__Given passage__.
BEGIN

A Chelsea woman has been sentenced to nearly two years in prison for her role in a 2014 robbery at an Augusta pharmacy.
Nicole A. Breton, 21, was sentenced Friday in U.S. District Court in Bangor to 21 months in prison, followed by three years of supervised release.
Breton faced up to 10 years in prison, $125,000 in restitution and three years of supervised release.
Breton in February pleaded guilty to being an accessory after the fact, which means she knowingly assisted an offender “in order to hinder or prevent his apprehension, trial or punishment.”
She pleaded guilty to helping Dominic Pomerleau after the Sept. 2, 2014, robbery of the Rite Aid store on Hospital Street. Breton, one of three people charged in connection with the robbery, was a passenger in a car driven by Lance M. Szady, 26, of Augusta. She also emptied pills from the bottles and threw the bottles and caps out of the car, and the three spent the night at her home.
Pomerleau in May was sentenced to seven years in prison and three years of supervised release after pleading guilty in the same court to pharmacy robbery and attempted pharmacy robbery in connection with the Hospital Street holdup and an aborted robbery the same day at a Rite Aid on North Belfast Avenue.
Szady pleaded guilty to robbery and is expected to be sentenced on Aug. 17.
Szady already has served a sentence in state prison for robbing an Augusta pharmacy in June 2010 and for multiple storage unit burglaries. Both he and Pomerleau, who was convicted in January 2012 of eluding an officer and sentenced to four years of incarceration, with all but nine months suspended, and two years of probation, were on probation at the time of the September robbery.
Assistant U.S. Attorney Todd Lowell said at Breton’s plea hearing in February that Breton was waiting for Pomerleau in the getaway car after he robbed the Hospital Street Rite Aid.
Pomerleau, Breton and Szady fled to Breton’s home, where they “spent the night consuming many of the stolen oxycodone pills,” Lowell said.
Szady allegedly told investigators he drove Pomerleau to the two Rite Aids.
Both Szady and Breton told investigators that they and Pomerleau had been swimming at Breton’s aunt’s residence in Augusta and left in Szady’s car, stopping first at McDonald’s on Bangor Street, where she got paper and a pen. Pomerleau then wrote on it, she said.
The failed robbery attempt occurred at 5:30 p.m. at the Rite Aid on North Belfast Avenue, where Pomerleau handed the pharmacist a note that read: “I have a gun. Don’t push the button or I’ll shoot,” according to an affidavit filed by FBI Special Agent Cameron Mizell.
The robber demanded the painkiller oxycodone and Ritalin, which is a brand name for methylphenidate, a stimulant used to treat attention deficit-hyperactivity disorder.
The affidavit did not say whether Pomerleau actually had a gun.
“Hurry,” the note said. “Make it a minute or less. Act normal.”
Mizell wrote that the phone rang as the pharmacist was getting the pills, at which point the robber ran out of the store before getting the pills.
“Witnesses provided a description of the man,” Mizell wrote. “That description included information about distinctive tattoos on the man’s arms and neck.”
Pomerleau has a variety of tattoos, including a large star on his neck, that are clearly visible in a variety of posts on his Facebook page.
About 20 minutes after the first robbery, a man wearing a T-shirt of a different color robbed the Rite Aid on Hospital Street.
The man again approached the pharmacy counter with a note that threatened the use of a gun and demanded oxycodone, Mizell wrote.
The robber was given pills and fled the store. Witnesses’ descriptions of the robber, including the distinctive tattoos, matched those provided after the first robbery, Mizell wrote.

END

__Supplied data__.
BEGIN

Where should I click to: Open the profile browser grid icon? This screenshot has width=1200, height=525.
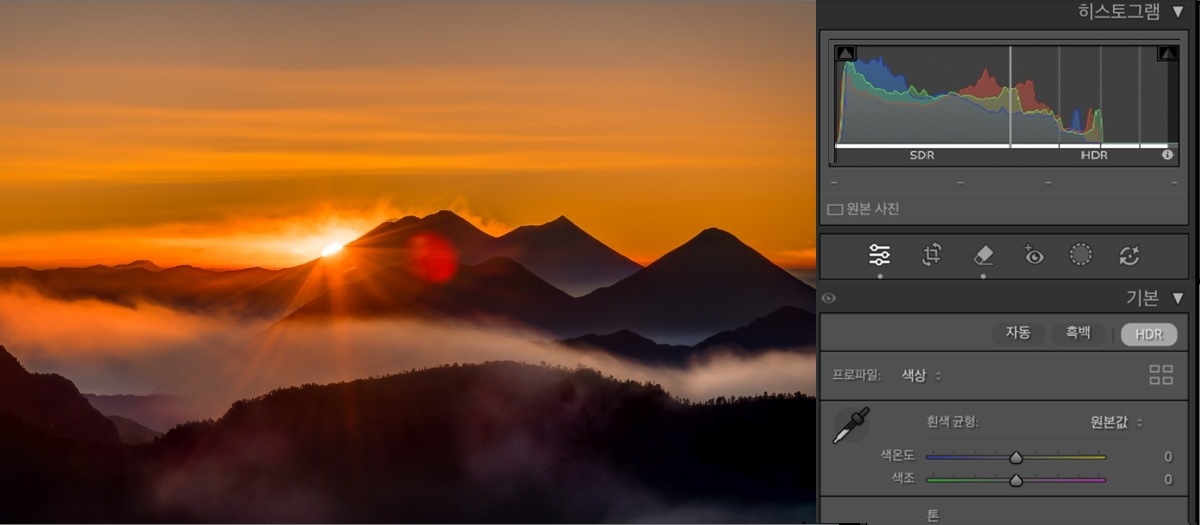(1161, 375)
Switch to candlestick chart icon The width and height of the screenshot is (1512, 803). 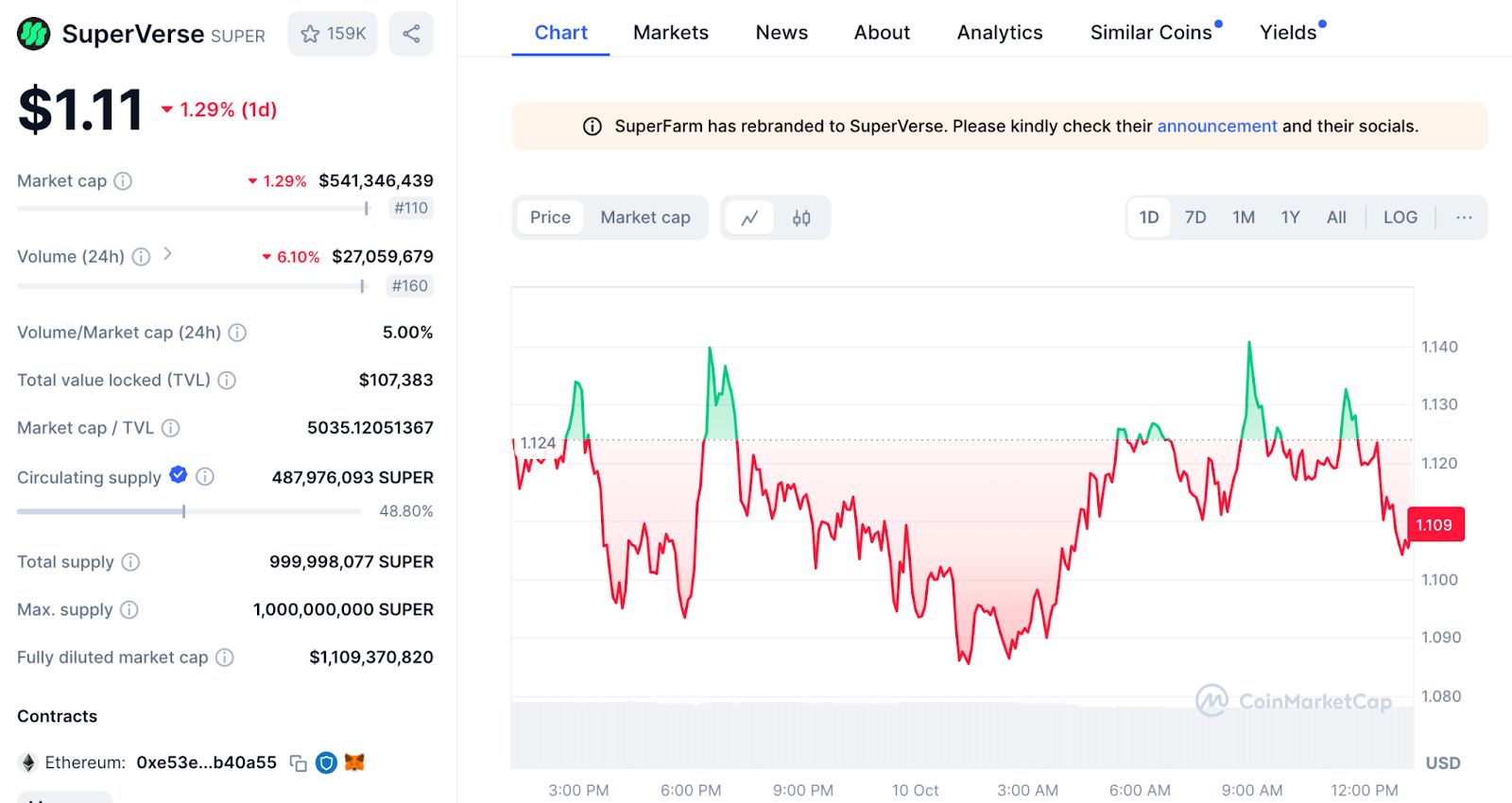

END

__Requirement__. In the article on the Augusta pharmacy robbery, what caused the robber at the North Belfast Avenue Rite Aid to run out before getting the pills?

__Your solution__. The phone rang while the pharmacist was getting the pills.